Amidst a barrage of data, leaders are tasked with making the best decision, finding the next opportunity to pursue, or identifying pitfalls to avoid. It is possible the needed answers are already somewhere in your organization, just waiting to be found.

How are you filtering the information you receive, and how are you ensuring that the most insightful voices are being heard?


References

NPR had some of the earliest reporting on Boisjoly’s efforts.

For a gripping account of the final flight of Columbia, the compulsively-readable William Langewiesche’s article in the Atlantic sets the bar.

NASA hosts the extremely detailed Rogers Commission report on the Challenger disaster and the Columbia Accident Investigation Board report.

  1. Despite popular perception the Challenger itself did not explode, at least not in the conventional sense of being destroyed in an incendiary reaction. It instead broke apart violently as the stack comprising the boosters and fuel tank cracked up, subjecting the orbiter to tremendous aerodynamic stress. The astronauts survived the initial disintegration as their crew compartment blew out of the vapor cloud intact, though at this point there was no conceivable rescue. They were alive, if not conscious, when their cabin struck the surface of the Atlantic Ocean a few minutes later.

◆ What you will do
1 > Answer these questions from the excerpt:
(a) Which news outlet had some of the earliest reporting on Boisjoly's efforts?
(b) In which publication did William Langewiesche's article on the final flight of Columbia appear?
(c) What struck the surface of the Atlantic Ocean a few minutes after the Challenger broke apart?
2 > List every source the excerpt's references point readers to.
3 > Copy a portion of the excerpt word for word. Begin at the words "Amidst a barrage" and stop after "Investigation Board report.".
Answer from the excerpt alone.

◆ Stored data
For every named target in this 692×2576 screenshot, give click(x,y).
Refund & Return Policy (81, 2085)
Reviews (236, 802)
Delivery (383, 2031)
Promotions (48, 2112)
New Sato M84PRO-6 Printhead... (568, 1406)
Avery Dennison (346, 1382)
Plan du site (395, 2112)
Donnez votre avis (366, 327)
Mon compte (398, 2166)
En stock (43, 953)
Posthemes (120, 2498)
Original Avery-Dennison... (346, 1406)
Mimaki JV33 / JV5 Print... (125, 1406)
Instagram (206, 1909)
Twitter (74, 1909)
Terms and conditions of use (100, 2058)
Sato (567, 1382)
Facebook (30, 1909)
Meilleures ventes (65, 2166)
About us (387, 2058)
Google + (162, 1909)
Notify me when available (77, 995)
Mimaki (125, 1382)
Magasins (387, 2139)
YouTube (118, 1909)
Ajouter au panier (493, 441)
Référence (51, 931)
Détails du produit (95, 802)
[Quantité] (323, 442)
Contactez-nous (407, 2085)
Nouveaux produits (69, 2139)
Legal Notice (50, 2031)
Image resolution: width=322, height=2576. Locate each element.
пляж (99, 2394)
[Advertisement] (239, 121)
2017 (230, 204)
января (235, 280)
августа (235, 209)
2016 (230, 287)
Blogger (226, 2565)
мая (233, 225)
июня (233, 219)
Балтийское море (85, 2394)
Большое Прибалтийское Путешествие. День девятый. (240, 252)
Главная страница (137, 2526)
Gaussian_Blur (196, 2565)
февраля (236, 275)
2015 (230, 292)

◆ Your written answers
1 >
(a) NPR
(b) The Atlantic
(c) The astronauts' cabin (their crew compartment)

2 >
- NPR's reporting on Boisjoly's efforts
- William Langewiesche's article in the Atlantic on the final flight of Columbia
- The Rogers Commission report on the Challenger disaster
- The Columbia Accident Investigation Board report

3 >
Amidst a barrage of data, leaders are tasked with making the best decision, finding the next opportunity to pursue, or identifying pitfalls to avoid. It is possible the needed answers are already somewhere in your organization, just waiting to be found.

How are you filtering the information you receive, and how are you ensuring that the most insightful voices are being heard?


References

NPR had some of the earliest reporting on Boisjoly’s efforts.

For a gripping account of the final flight of Columbia, the compulsively-readable William Langewiesche’s article in the Atlantic sets the bar.

NASA hosts the extremely detailed Rogers Commission report on the Challenger disaster and the Columbia Accident Investigation Board report.